(Stored items)
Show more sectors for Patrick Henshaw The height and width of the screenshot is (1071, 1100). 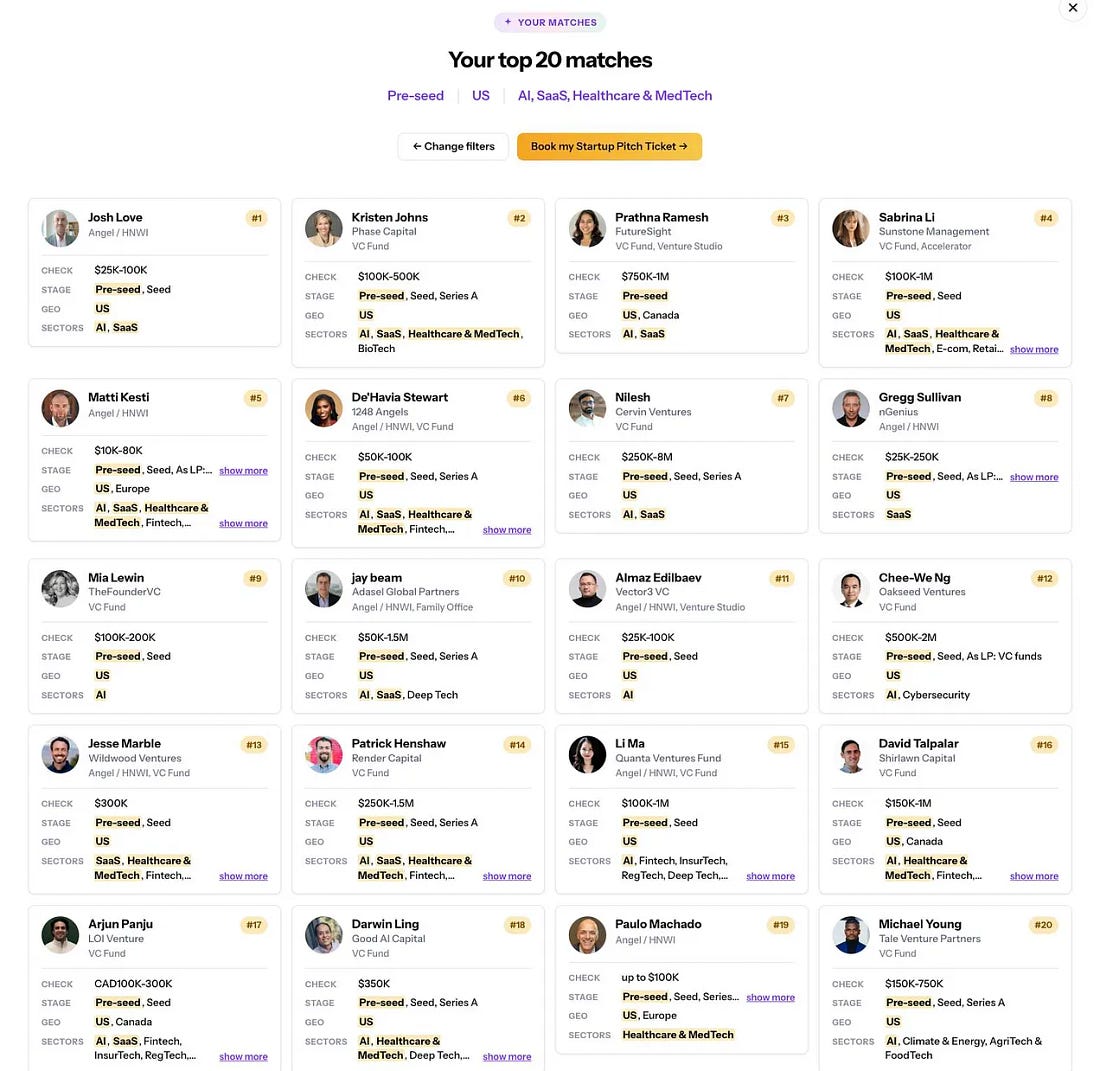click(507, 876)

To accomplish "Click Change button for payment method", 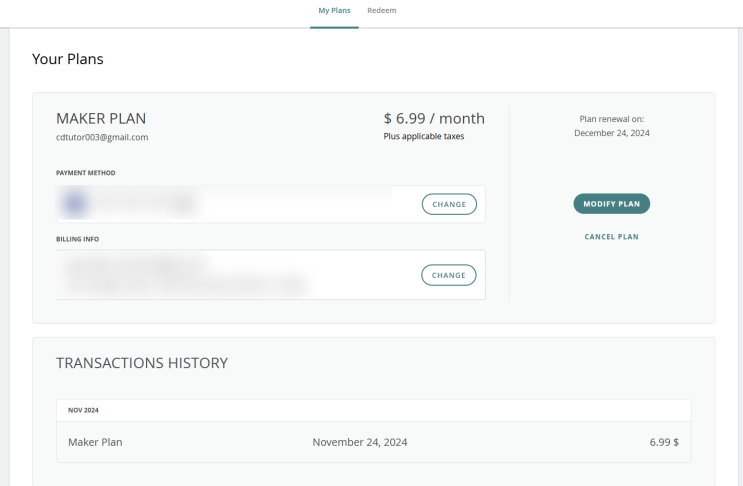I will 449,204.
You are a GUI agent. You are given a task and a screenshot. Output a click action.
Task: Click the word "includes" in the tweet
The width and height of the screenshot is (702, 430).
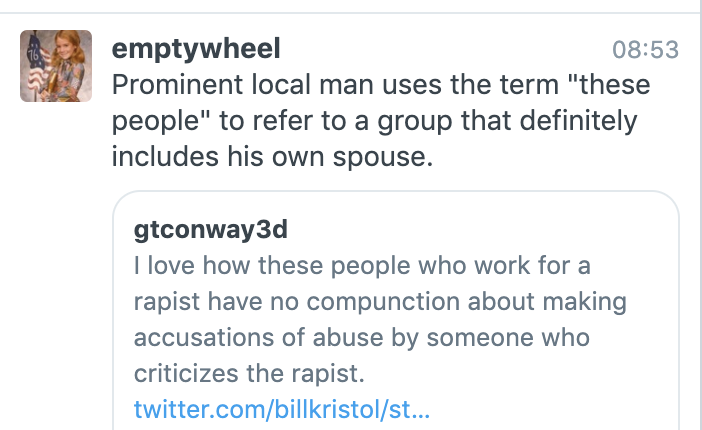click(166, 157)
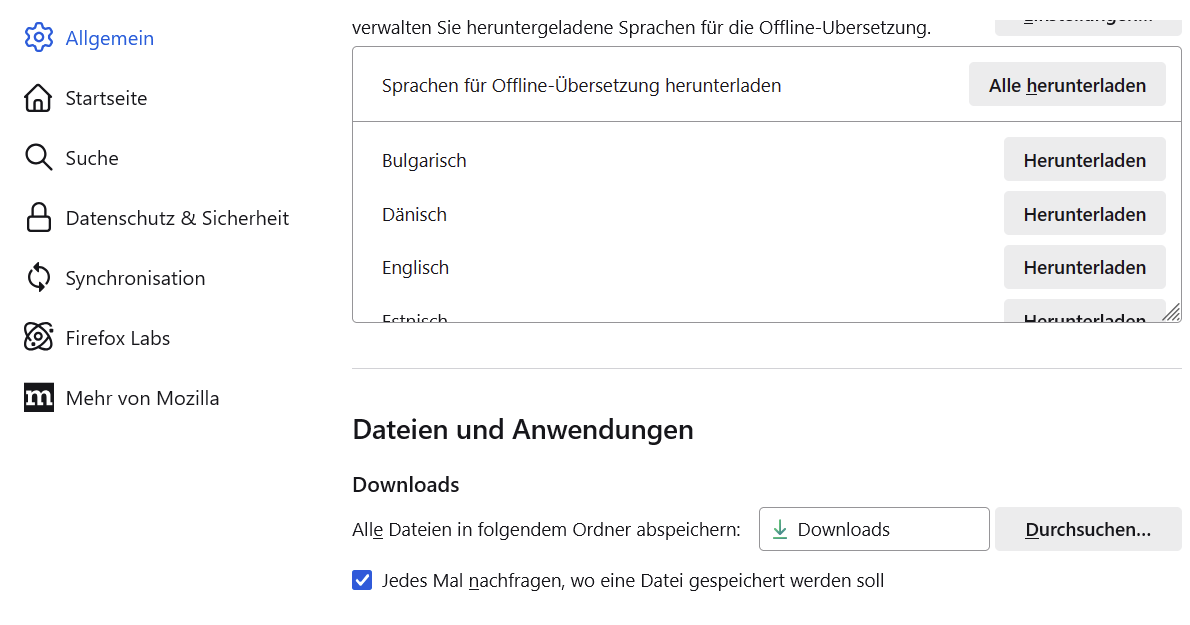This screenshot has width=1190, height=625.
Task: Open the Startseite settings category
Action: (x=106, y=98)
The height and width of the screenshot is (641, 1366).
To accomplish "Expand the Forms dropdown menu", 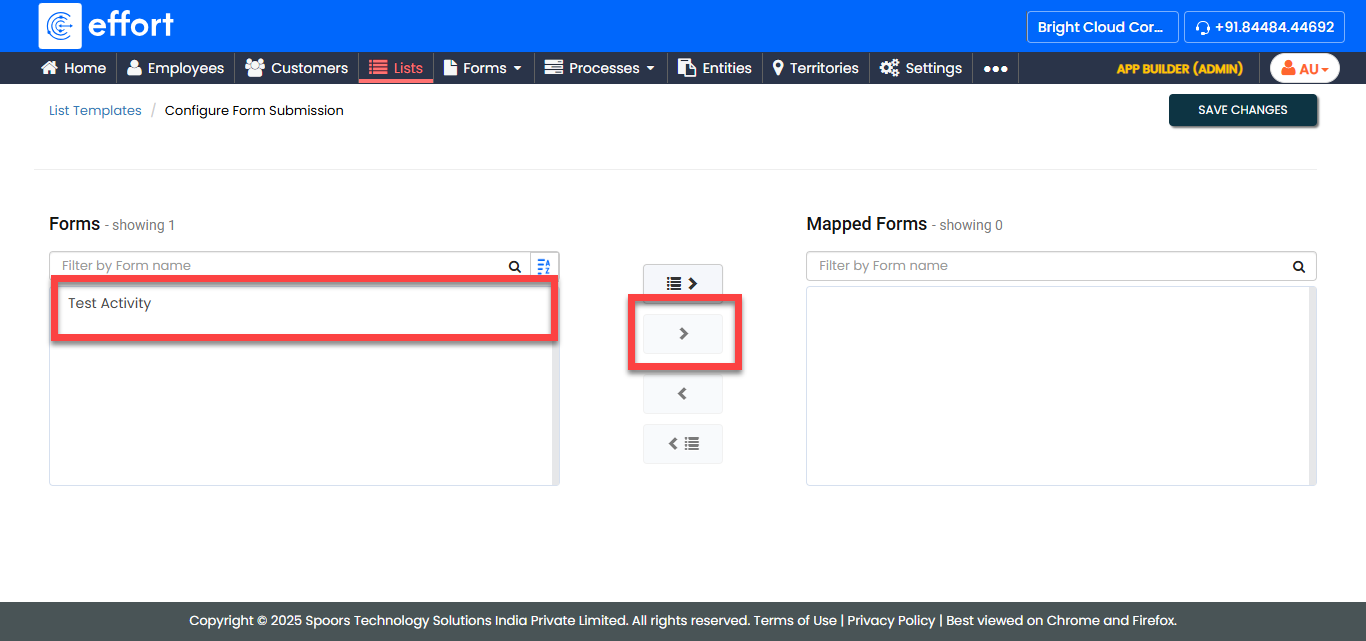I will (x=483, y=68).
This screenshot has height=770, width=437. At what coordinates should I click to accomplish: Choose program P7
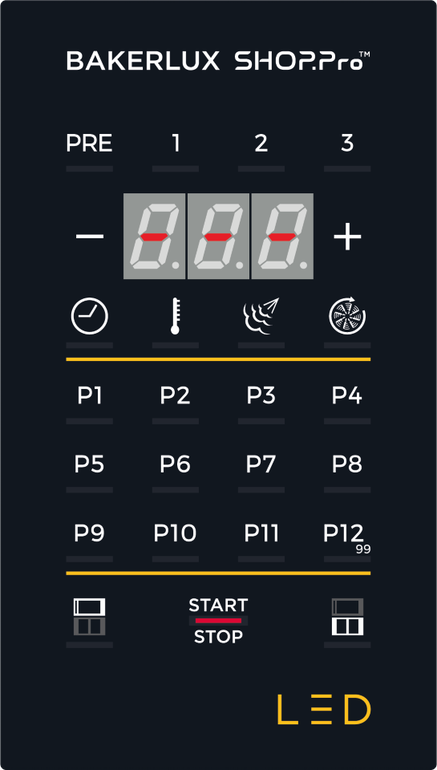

*What you will do*
Reproduce the data above exactly, but only from the line containing "Task: Click the" through the line containing "The height and width of the screenshot is (641, 1366)."; skip the pictures.

*Result*
Task: Click the word "includes" in the tweet
The width and height of the screenshot is (702, 430).
click(166, 157)
This screenshot has width=1190, height=625.
Task: Open the Startseite settings category
Action: (x=106, y=98)
The height and width of the screenshot is (641, 1366).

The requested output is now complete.